PKI Authority Integration

1. Description Technique

Le domaine PKI Authority Integration du moteur Gankpo gère la connexion fluide entre le système asynchrone hors-ligne de signature cryptographique native (Ed25519) et les écosystèmes hiérarchiques de la PKI Institutionnelle (X.509), souvent pilotée par Active Directory, OpenLDAP ou Keycloak.

La passerelle Gankpo assure une vérification croisée stricte des certificats.
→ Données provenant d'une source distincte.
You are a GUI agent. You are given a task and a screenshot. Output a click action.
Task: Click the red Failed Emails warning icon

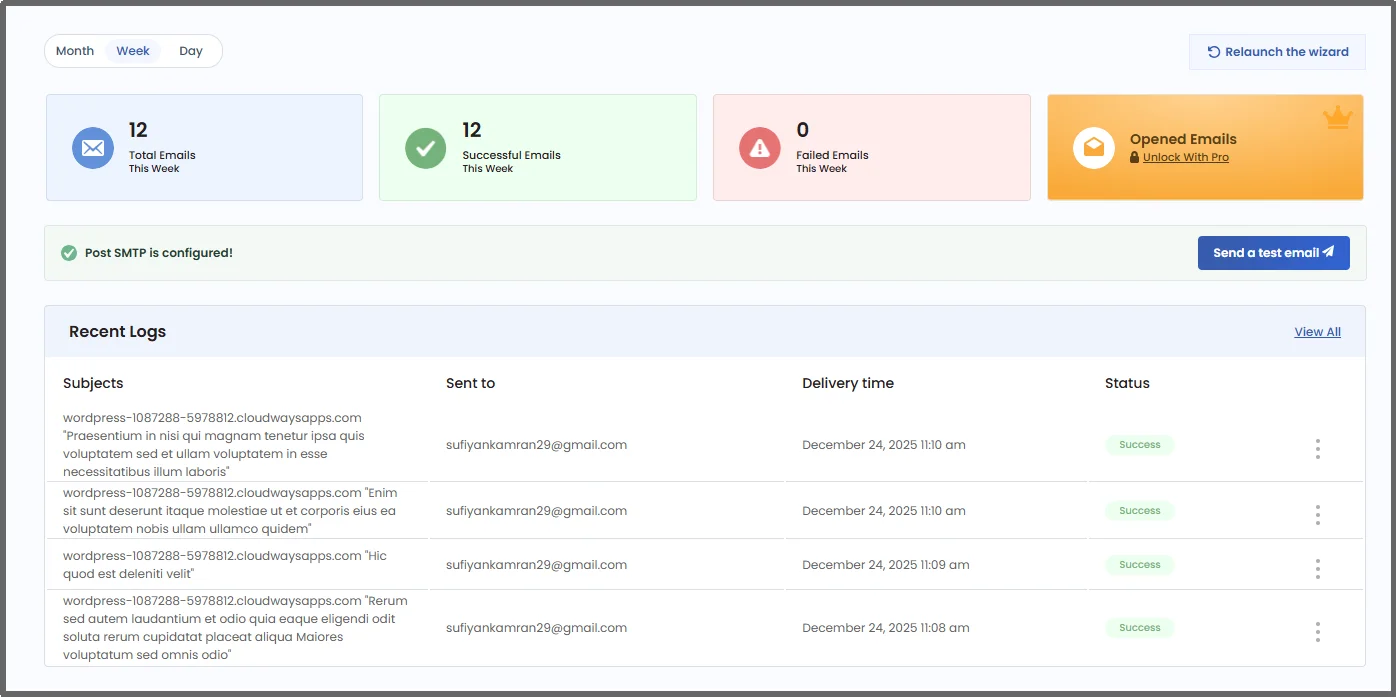tap(759, 147)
Lorsqu'un fichier GKP est présenté à un utilisateur possédant un certificat institutionnel, Gankpo intègre par conception le concept de "Resolution Logic" (Binding V3) liant le rôle déclaré du signataire à l'authenticité vérifiable d'un Anchor certifié de l'Organisation.

2. Intégration de l'Identité du Signataire (Resolution Logic)

Lors de la signature ou de la lecture d'un acte officiel, Gankpo applique une validation triangulaire pour s'assurer que le porteur d'une clé privée est bien habilité institutionnellement.

Cette implémentation exploite le SignerIdentity Envelope (SIE):

• Gankpo Profile Data : displayName, email, role, organizationName.
• PKI Certificate Data : subject_name, serial_number, fingerprint issue d'un magasin local (Keychain macOS ou Windows CNG) ou distant.
• Resolution Engine (gkp_core) : Lance une fonction de scoring (consistency_status) :
  • Match complet (ADN Certificat == Profil Gankpo).
  • Partial (Nom ou rôle validé sur la chaîne X.509 locale sans lien direct externe).
  • Mismatch ou Unknown (Interdiction catégorique du workflow de signature Ordered institutionnel).

sequenceDiagram
    participant User as Signataire Gankpo
    participant Reader as Gankpo Suite / Reader
    participant PKI as Système PKI (OS/HSM)
    participant Core as Trust Engine 

    User->>Reader: Lance la demande de signature (GKP)
    Reader->>Core: Décode le Manifest (Allowlist GKP)
    Core->>Reader: Retourne Identité Requise (ex: "Directeur")
    Reader->>PKI: Demande le Certificat (X.509 ou Ed25519 Local)
    PKI-->>Reader: Certificat
    Reader->>Core: Validation de Correspondance (Binding V3)
    Core-->>Reader: Scellement OK (Conforme)

3. Trust Registries et Federation

L'intégration PKI Gankpo va plus loin en adoptant le modèle décentralisé :

• Federation Layer : Les autorités gouvernementales et institutionnelles publient une PKI / Trust Anchor (clé asymétrique de registre central) intégrée par Gankpo dès la phase d'Onboarding.
• Tout document "Scellé" (action_type == "seal") avec une clé inconnue du Trust Register local ne bénéficiera jamais du label Vérifié d'État.

4. Composants Architecturaux de Sécurité X.509

• Extraction X.509 (x509_parser) : Validation pure d'ASN.1 / DER pour sécuriser le traitement (no_panic).
• Vérification de Trust Store :
  • Le gkp_core interroge dynamiquement le magasin système :
  • macOS (security-framework)
  • Windows (schannel via rustls-native-certs)
  • Linux (openssl local root)
• Le rejet cryptographique est absolu. Un certificat révoqué côté Windows cassera l'intégrité de l'enclave Gankpo locale lors de la signature.

5. Exemples d'Injection dans le GKP

Une signature validée par la passerelle PKI injecte dans le Ledger (records) un identity_envelope et un bloc ASN.1 :

{
  "records": [
    {
      "signer_id": "fpr:D8E2B2A2...",
      "signature_hex": "b3ad3f3...",
      "action_type": "sign",
      "pki_cert_der": "MIIB...",
      "identity_envelope": {
        "resolved_name": "Prefecture de Zio",
        "consistency": "match"
      }
    }
  ]
}

Ce modèle fusionne la souplesse de GKP (P2P et Asynchrone) avec la rigidité juridique de X.509.